The sunset changes slowly, so it is a little boring to just sit and watch it change, but a difficult practice spot allows just the right amount of time to pass between viewings of the sunset.

It turns out that your theme-and-variations coincides very well with the progress of a sunset. The sunset changes in 16-measure units of time. While I check out the change, I decide whether I want to repeat the variation I just played to do it better or if I want to just go on.

When there are no clouds, the direct sun is too bright for the eyes and there are no colors progressing and changing. So a couple of weeks ago, I moved my music stand to a window that faces east. I watched the effects of the sunset upon the mountain. While there was still leaf color on the slopes, I watched the sunset glow turn the foliage from orange to red as I practiced. The snow on the mountain top turned pink. Gradually the whole mountain turned purple, then gray. It was a great flute-sunset time.

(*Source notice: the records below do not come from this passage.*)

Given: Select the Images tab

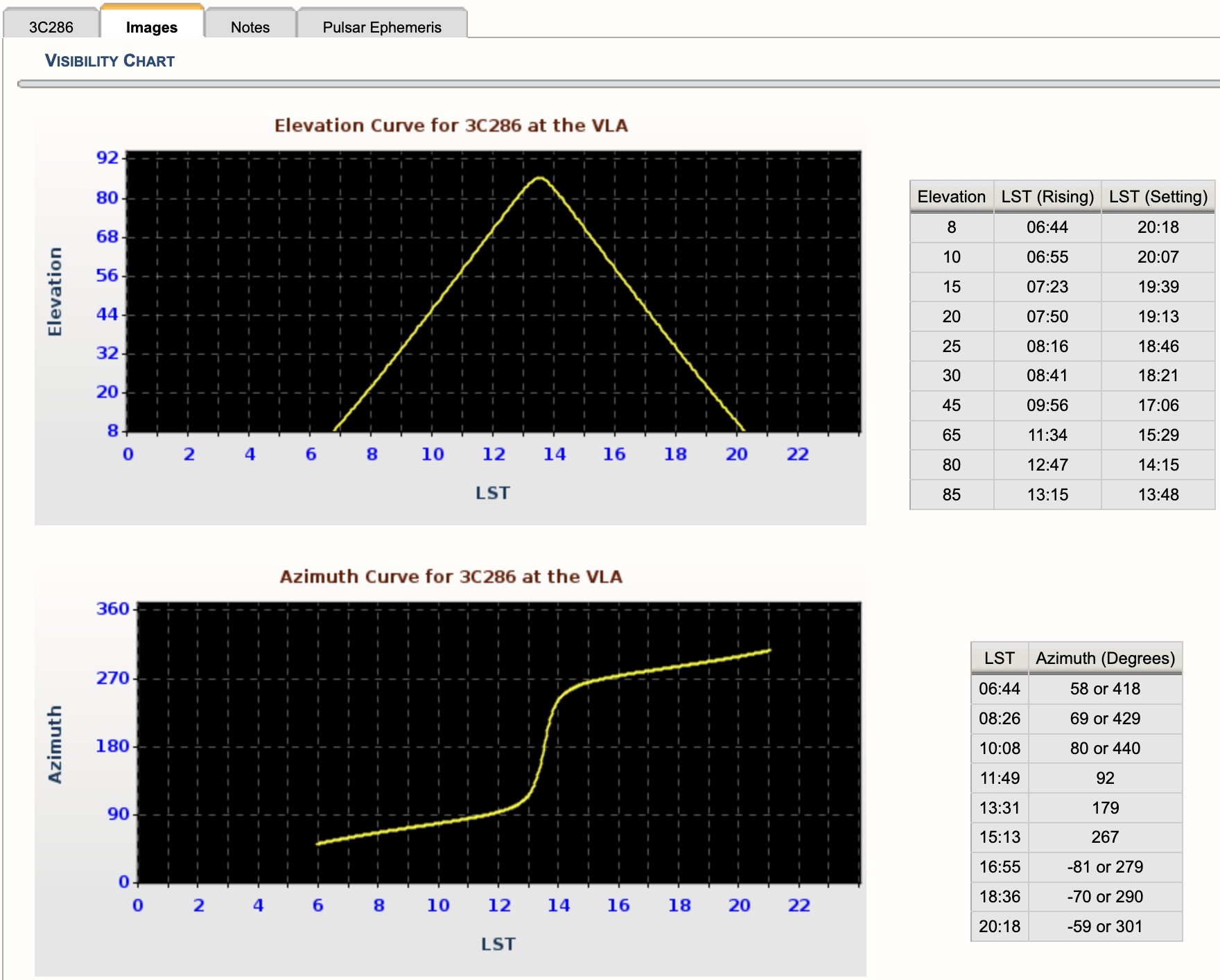Looking at the screenshot, I should [x=151, y=27].
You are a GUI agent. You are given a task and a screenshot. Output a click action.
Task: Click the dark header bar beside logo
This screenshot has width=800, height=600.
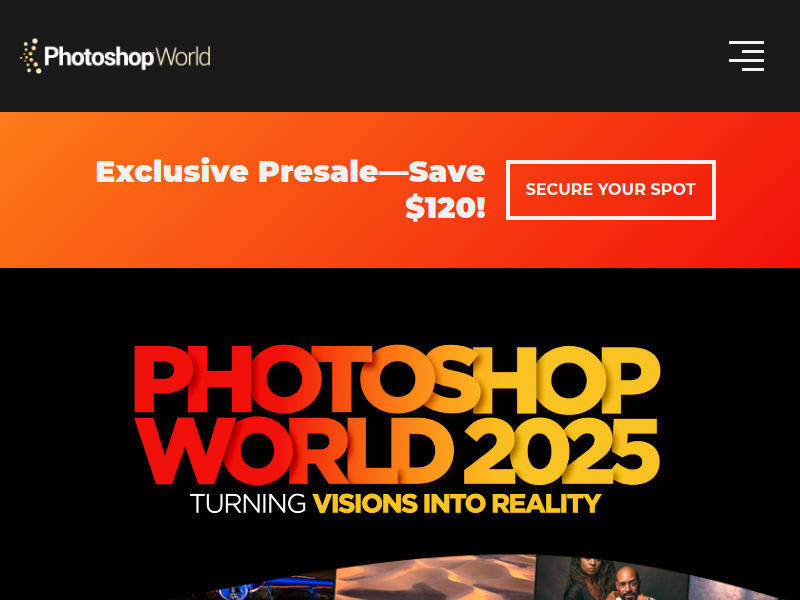(x=459, y=56)
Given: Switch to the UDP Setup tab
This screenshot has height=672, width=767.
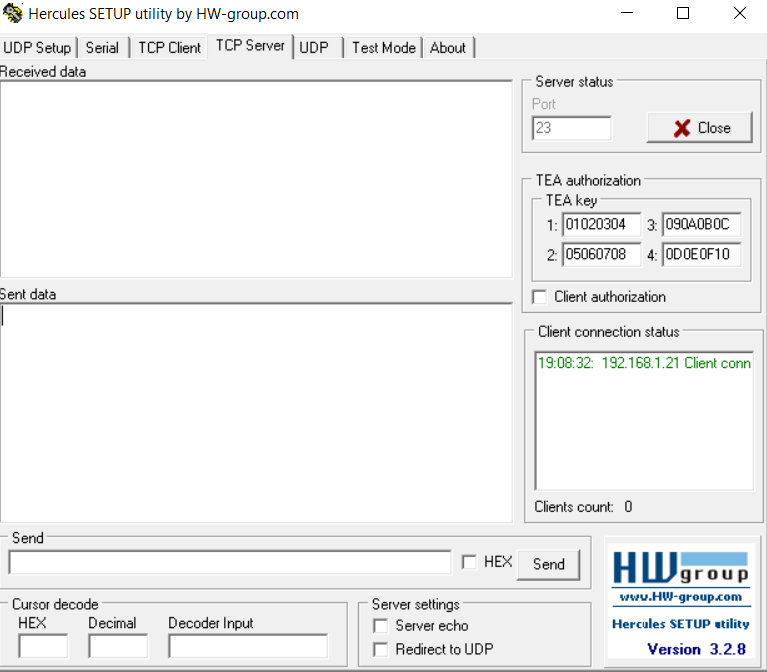Looking at the screenshot, I should pos(38,48).
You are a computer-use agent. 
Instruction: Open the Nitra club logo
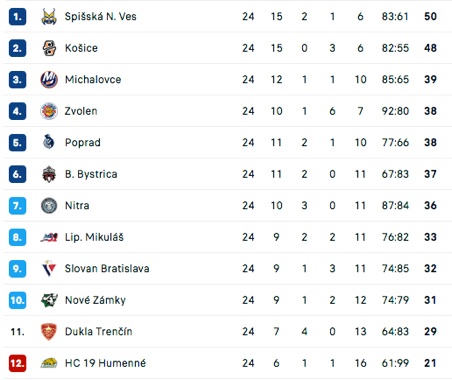pyautogui.click(x=49, y=205)
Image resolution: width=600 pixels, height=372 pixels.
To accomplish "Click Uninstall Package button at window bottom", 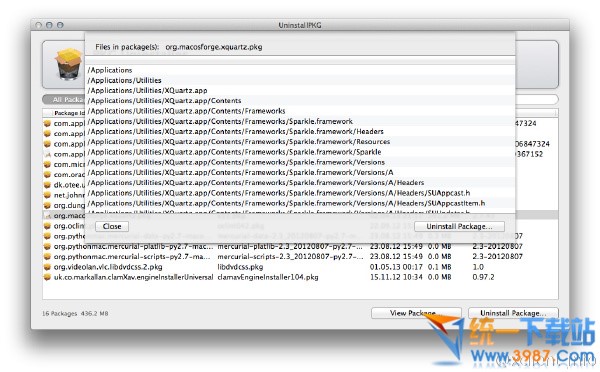I will (513, 313).
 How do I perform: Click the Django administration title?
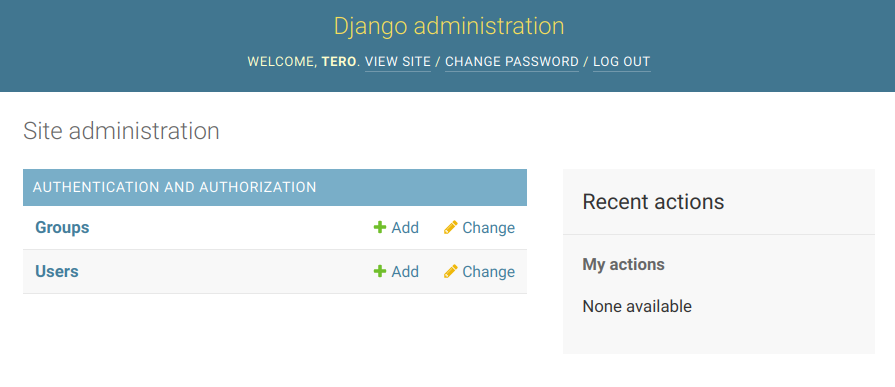click(449, 26)
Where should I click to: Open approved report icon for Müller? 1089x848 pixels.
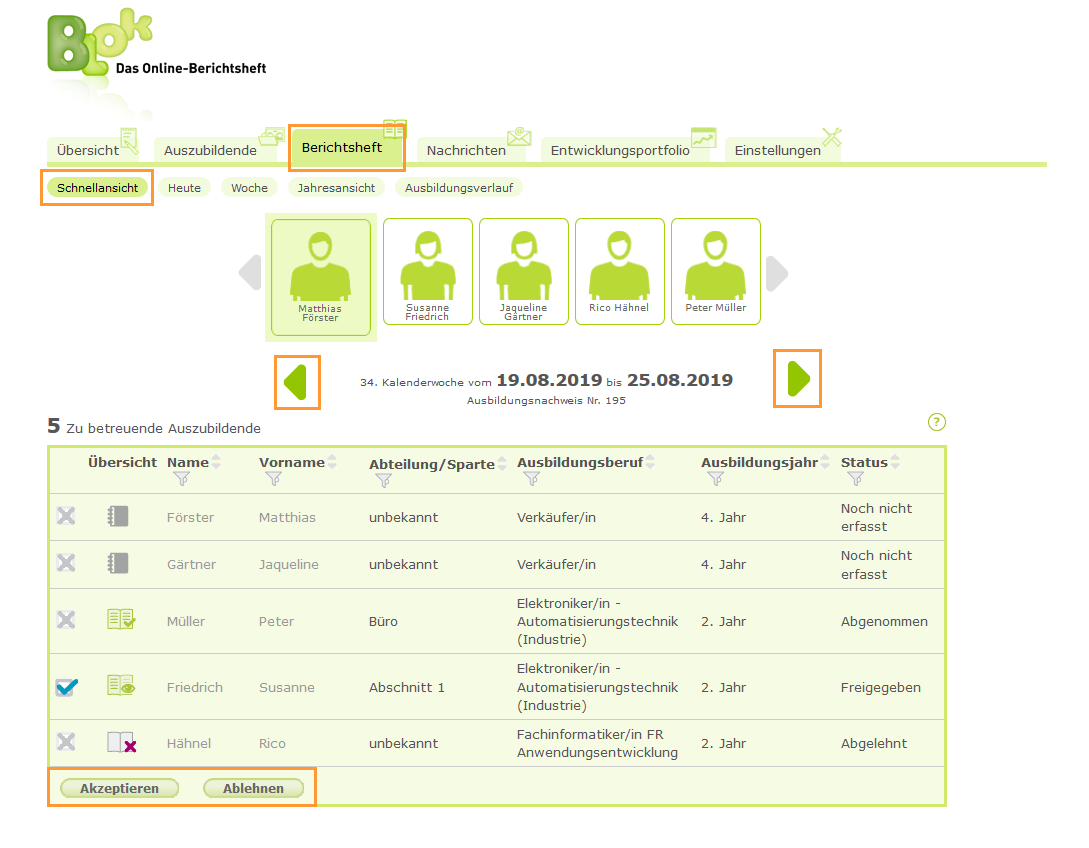(120, 621)
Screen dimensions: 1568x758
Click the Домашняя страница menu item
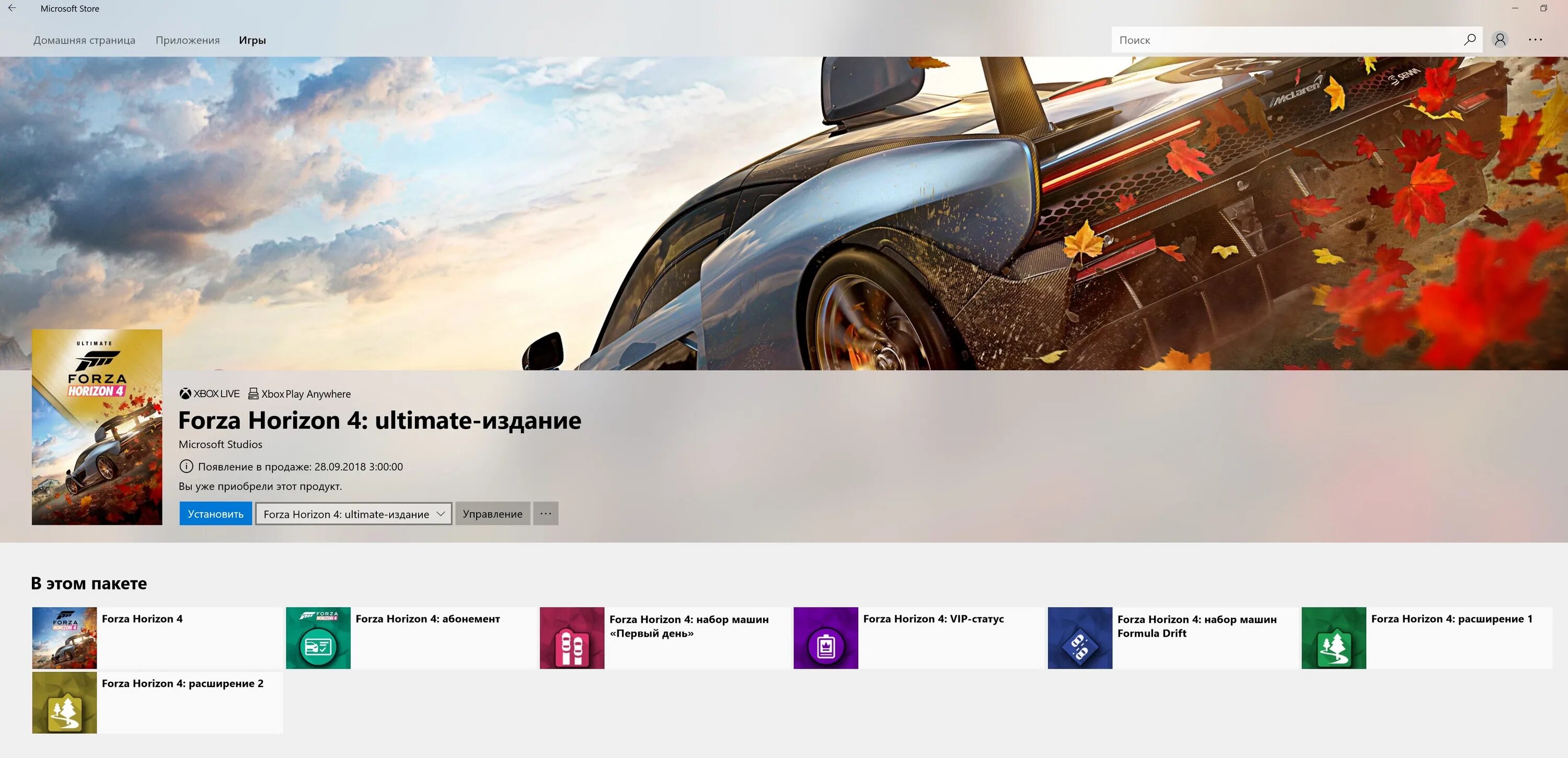(85, 40)
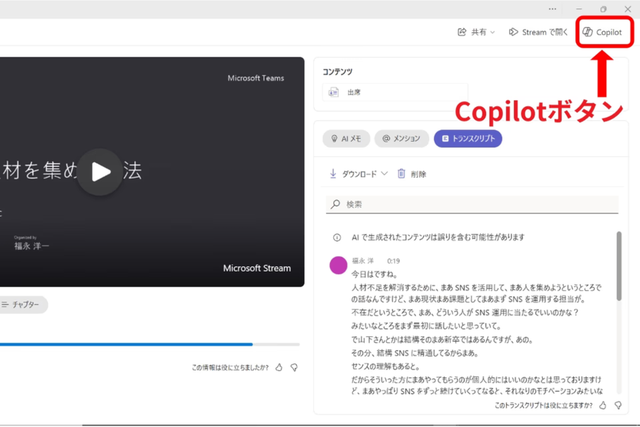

Yesterday, I was playing for the mountains on the east and when they turned gray I thought I was done. I carried my stand and flute back to the bedroom that faces west and, to my surprise, there was still a brilliant orange on the horizon! I thought, "I know what this calls for!" and played a couple of flashy variations from Marin Marais' "Les Folies d'Espagne."

Another option is to practice by the front door. I have some cut glass in the side lights of my front door. When the sun is bright and low, the light splits and casts rainbows on the hallway walls. I can practice and watch the rainbow light move and change just an arm’s length away.

I started to realize that, especially when the sunset was really nice, it made me feel sad at the end because I was left with stark, dark, leafless trees against a gray twilight sky where, a few minutes earlier, there had been a riot of glorious colors.

Solution? Have a candle ready. When the sunset is waning and I put down my flute, I light the candle and take it with me to the kitchen to start making dinner. It helps me get past the sadness.

Not every evening has a brilliant sunset, but I decided I wasn't going to miss any good ones by lack of looking.

Thanks, Rick, for sending me music to enrich that experience.”

Isn’t that wonderful? I replied, thanking her in turn for sending me this splendid account. I included the link to the final movement of my Trio #10 for clarinet, cello and piano, titled “Sunset.” It evokes the melancholy she mentions as well as the gorgeous display of colors a setting sun sometimes shoots out.

The sun is setting on 2020. Look for dawn in 2021.